8 files changed, 44 insertions, 18 deletions

diff --git a/include/uapi/linux/if_link.h b/include/uapi/linux/if_link.h
index b05823cae784..da05a2698cb5 100644
--- a/include/uapi/linux/if_link.h
+++ b/include/uapi/linux/if_link.h
@@ -221,6 +221,8 @@ enum {
 	IFLA_BRPORT_GUARD,	/* bpdu guard              */
 	IFLA_BRPORT_PROTECT,	/* root port protection    */
 	IFLA_BRPORT_FAST_LEAVE,	/* multicast fast leave    */
+	IFLA_BRPORT_LEARNING,	/* mac learning */
+	IFLA_BRPORT_UNICAST_FLOOD, /* flood unicast traffic */
 	__IFLA_BRPORT_MAX
 };
 #define IFLA_BRPORT_MAX (__IFLA_BRPORT_MAX - 1)
diff --git a/net/bridge/br_device.c b/net/bridge/br_device.c
index 75f3239130f8..2ef66781fedb 100644
--- a/net/bridge/br_device.c
+++ b/net/bridge/br_device.c
@@ -58,10 +58,10 @@ netdev_tx_t br_dev_xmit(struct sk_buff *skb, struct net_device *dev)

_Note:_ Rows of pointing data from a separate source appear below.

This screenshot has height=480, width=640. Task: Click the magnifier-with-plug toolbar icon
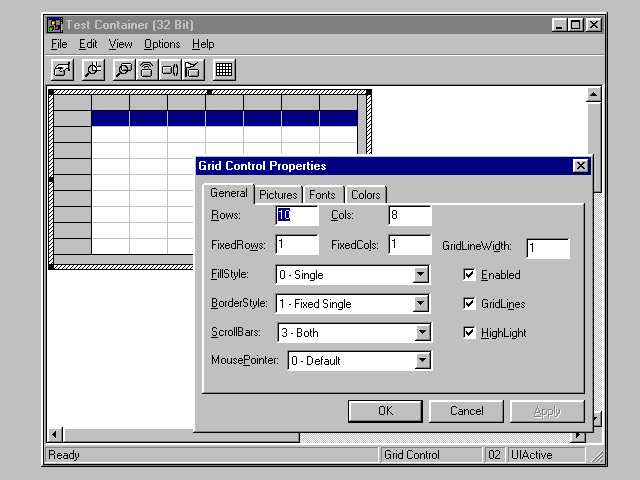coord(93,69)
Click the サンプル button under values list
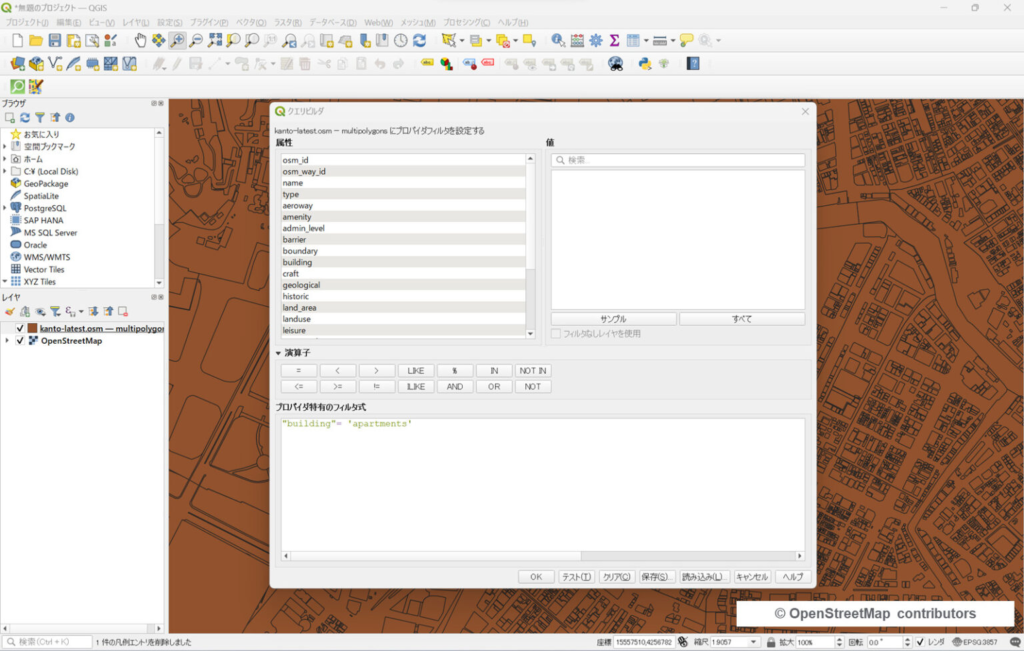This screenshot has height=651, width=1024. (613, 319)
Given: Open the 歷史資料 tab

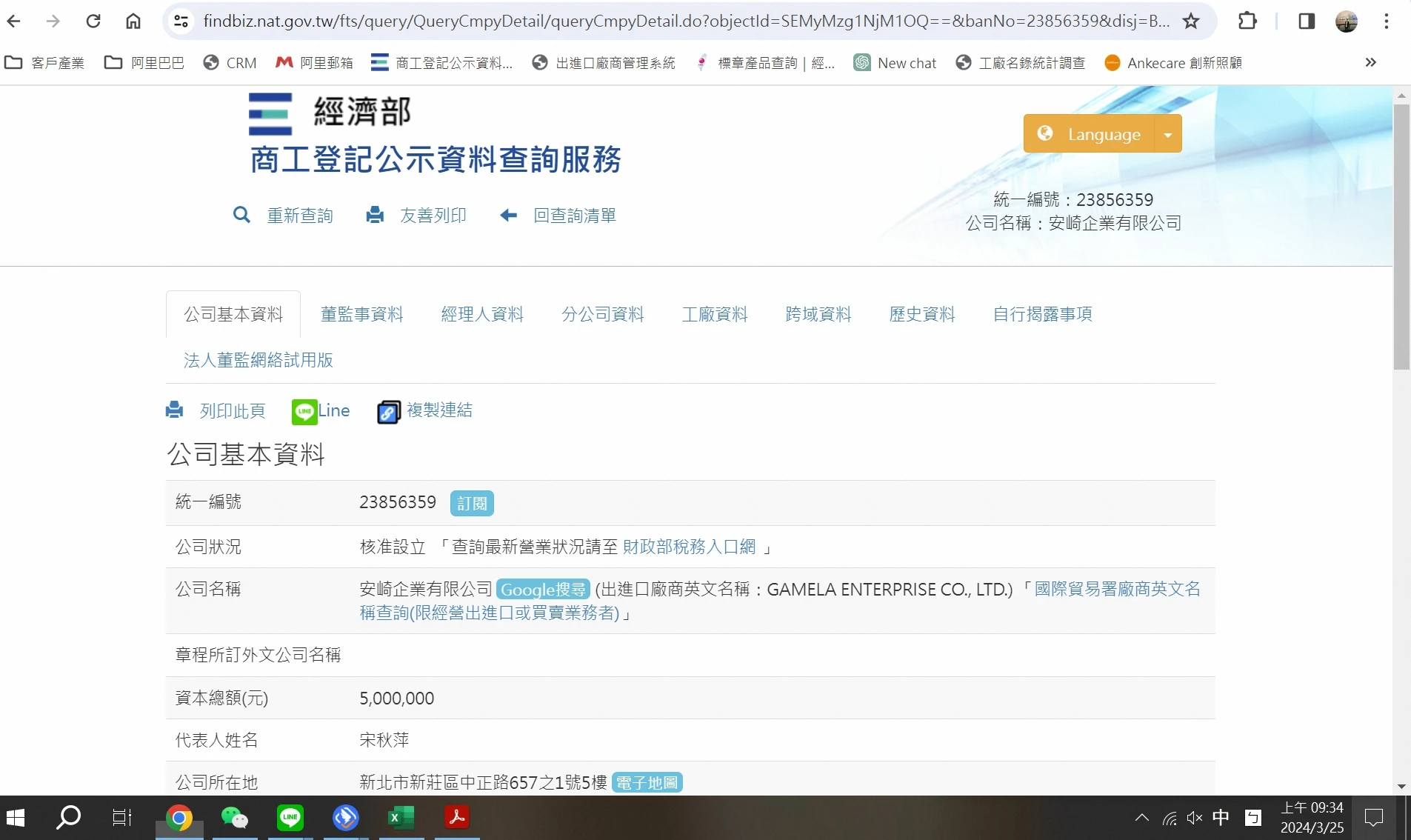Looking at the screenshot, I should click(x=921, y=314).
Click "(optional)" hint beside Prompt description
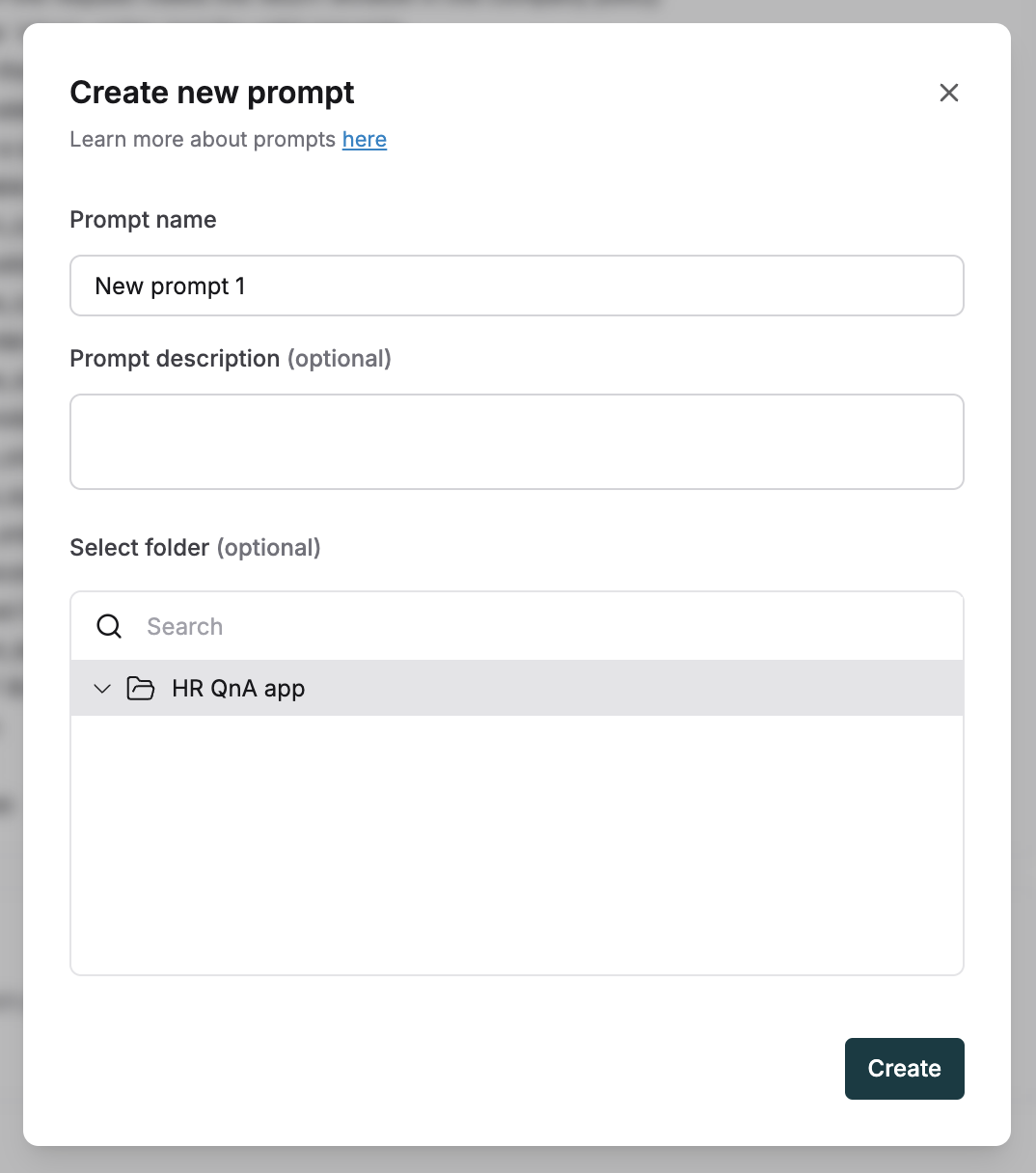This screenshot has height=1173, width=1036. [x=340, y=359]
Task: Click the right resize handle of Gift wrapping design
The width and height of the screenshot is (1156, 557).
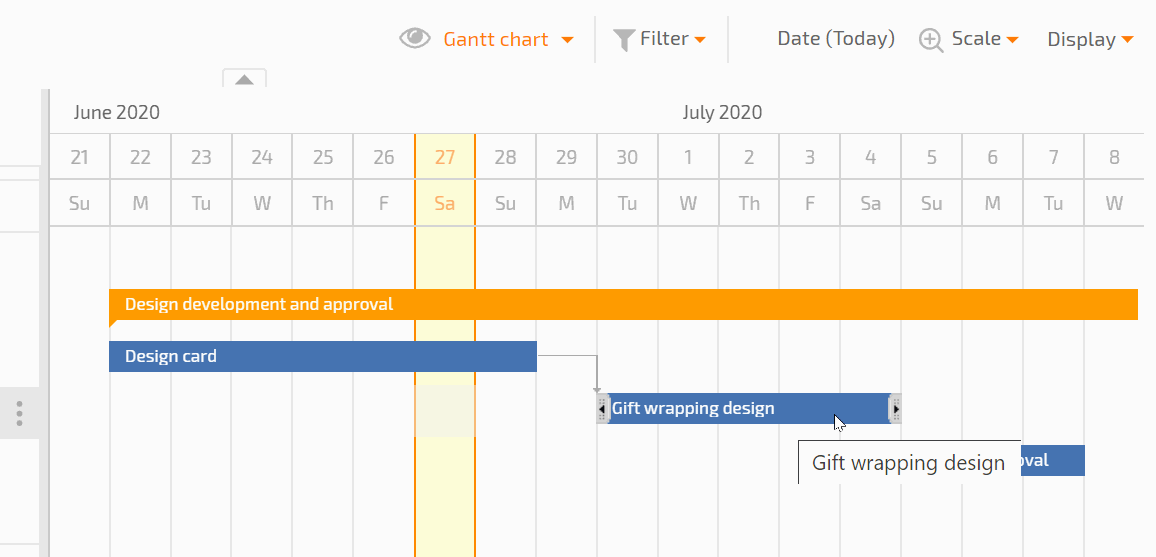Action: tap(896, 408)
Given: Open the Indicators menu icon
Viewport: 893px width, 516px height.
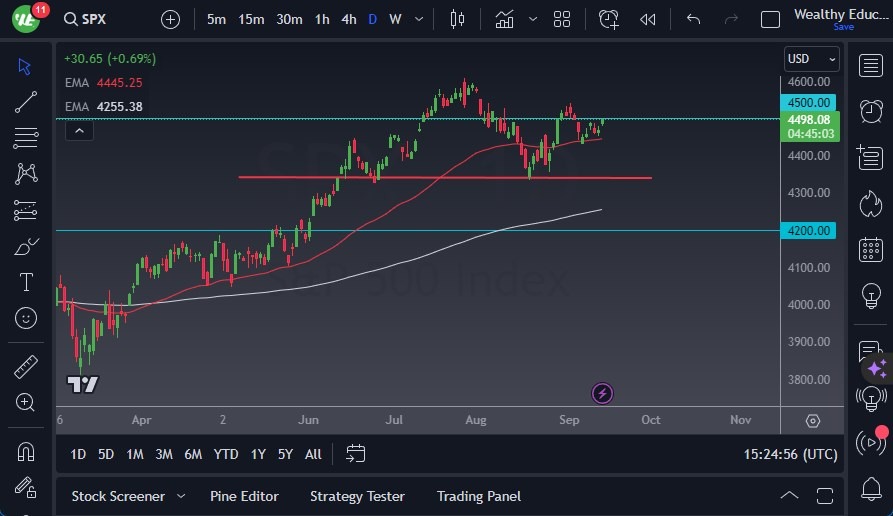Looking at the screenshot, I should pos(504,19).
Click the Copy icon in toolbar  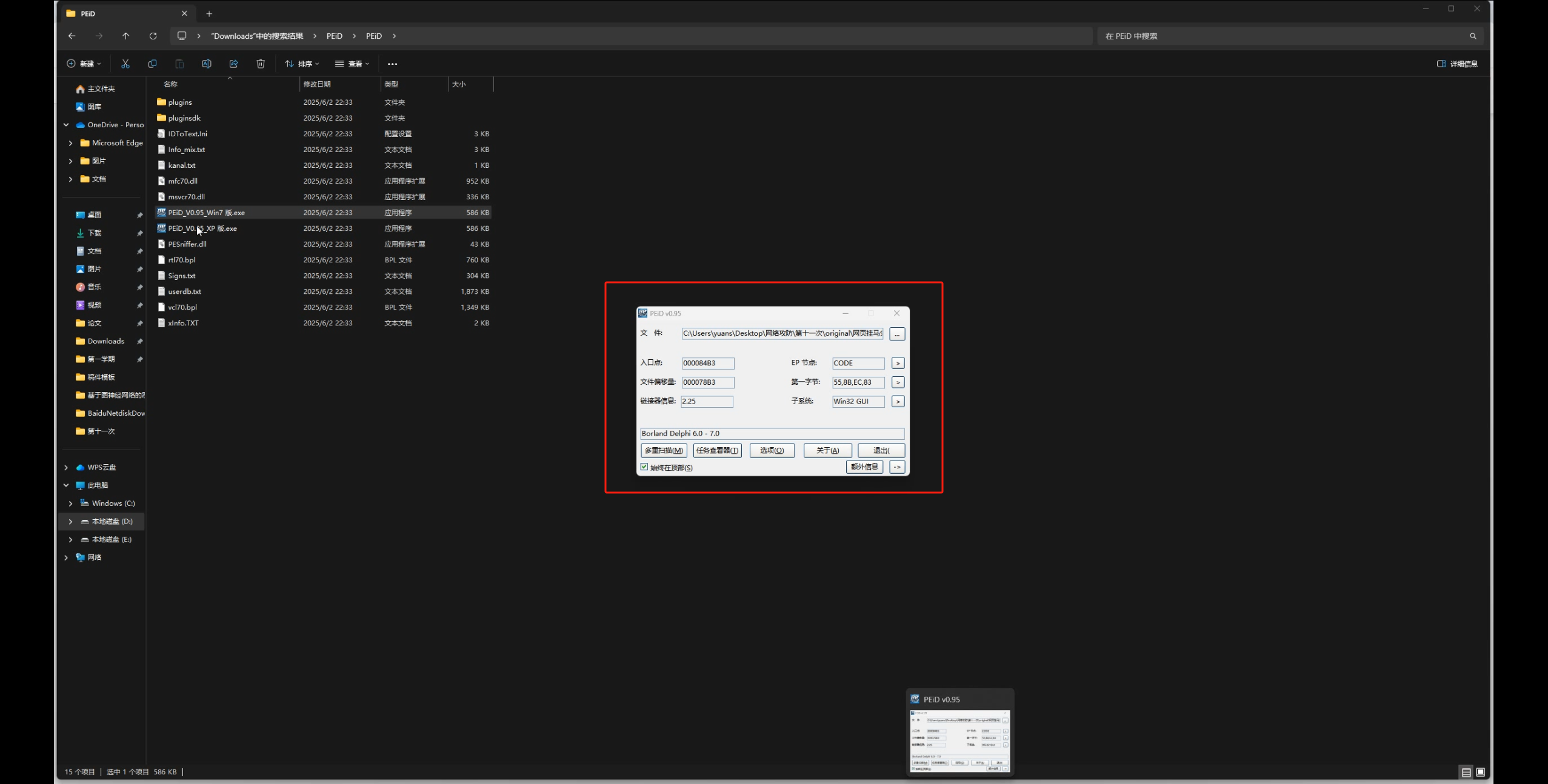click(152, 64)
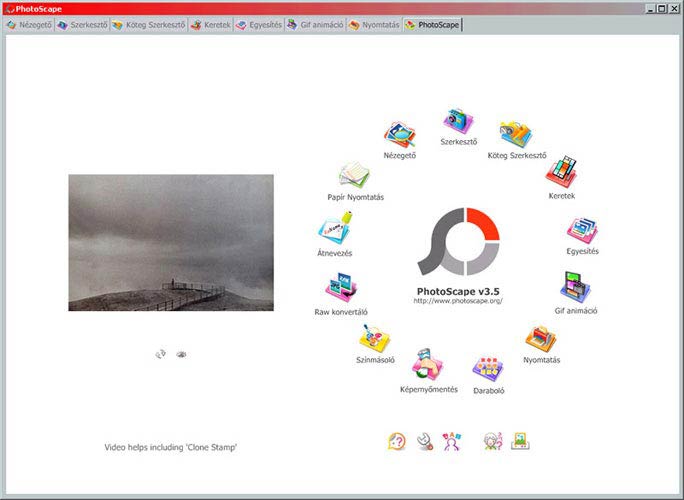Click 'Video helps including Clone Stamp' text
Viewport: 684px width, 500px height.
click(171, 447)
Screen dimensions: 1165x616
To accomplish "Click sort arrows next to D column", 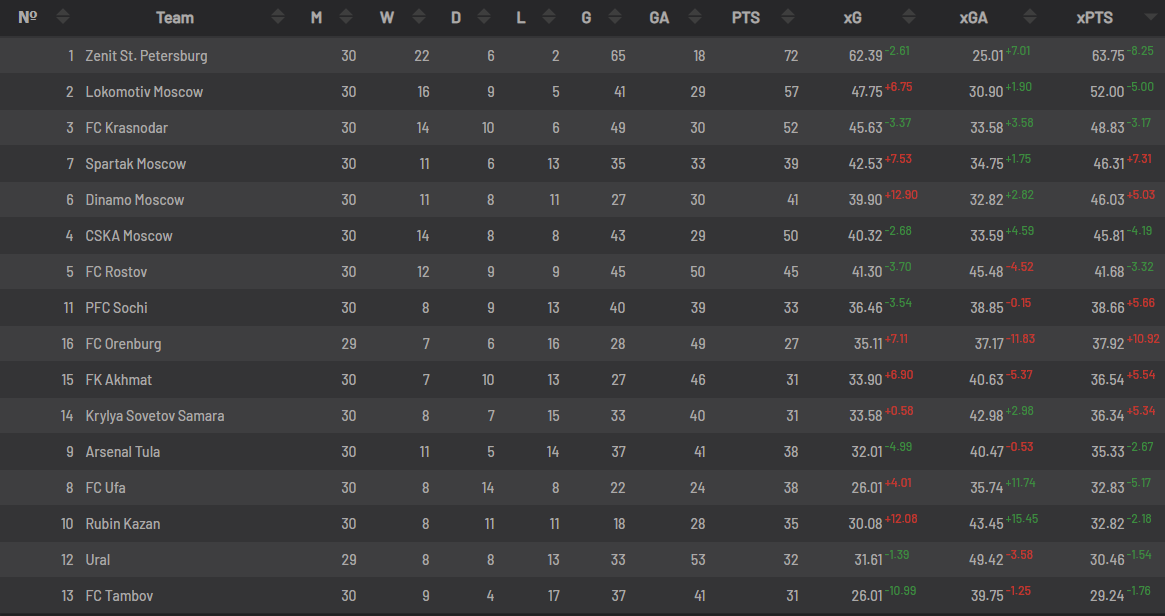I will coord(484,17).
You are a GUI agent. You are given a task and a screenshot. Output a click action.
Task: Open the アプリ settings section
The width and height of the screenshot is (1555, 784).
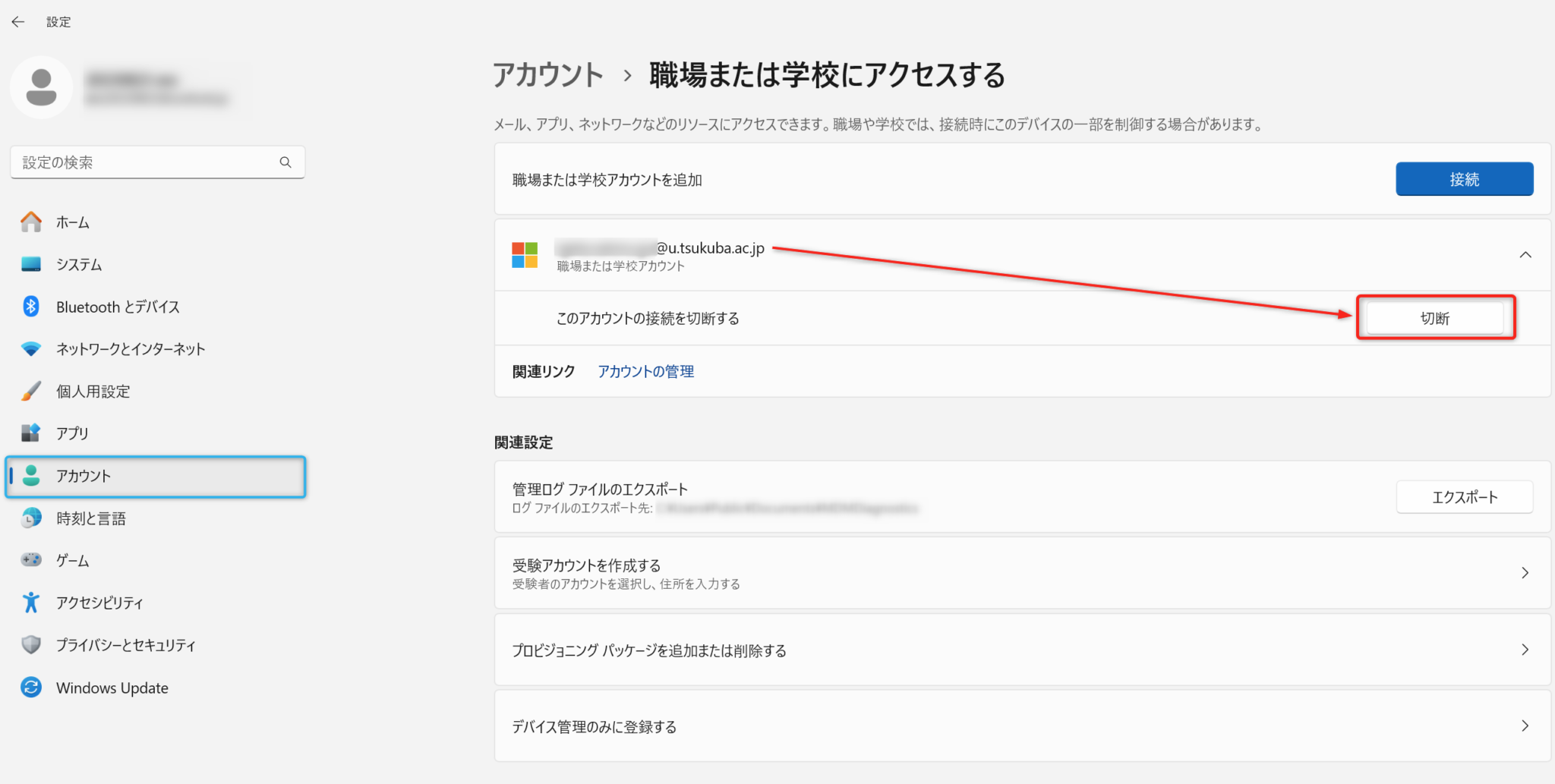coord(30,433)
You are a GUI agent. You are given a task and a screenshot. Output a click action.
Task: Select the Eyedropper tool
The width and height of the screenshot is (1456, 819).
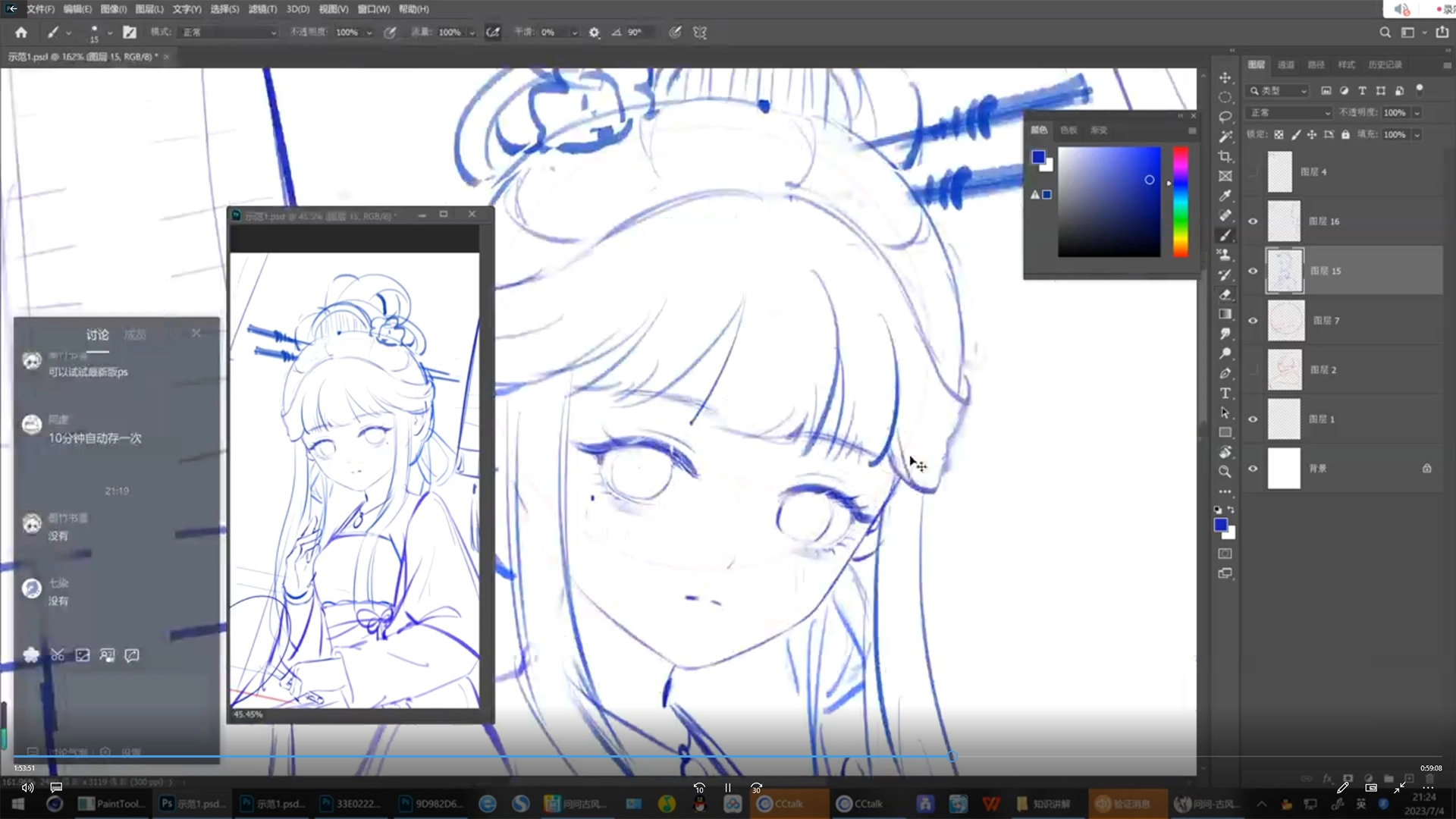pos(1225,196)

 	skb_pull(skb, ETH_HLEN);
 
 	if (is_broadcast_ether_addr(dest))
-		br_flood_deliver(br, skb);
+		br_flood_deliver(br, skb, false);
 	else if (is_multicast_ether_addr(dest)) {
 		if (unlikely(netpoll_tx_running(dev))) {
-			br_flood_deliver(br, skb);
+			br_flood_deliver(br, skb, false);
 			goto out;
 		}
 		if (br_multicast_rcv(br, NULL, skb)) {
@@ -73,11 +73,11 @@ netdev_tx_t br_dev_xmit(struct sk_buff *skb, struct net_device *dev)
 		if (mdst || BR_INPUT_SKB_CB_MROUTERS_ONLY(skb))
 			br_multicast_deliver(mdst, skb);
 		else
-			br_flood_deliver(br, skb);
+			br_flood_deliver(br, skb, false);
 	} else if ((dst = __br_fdb_get(br, dest, vid)) != NULL)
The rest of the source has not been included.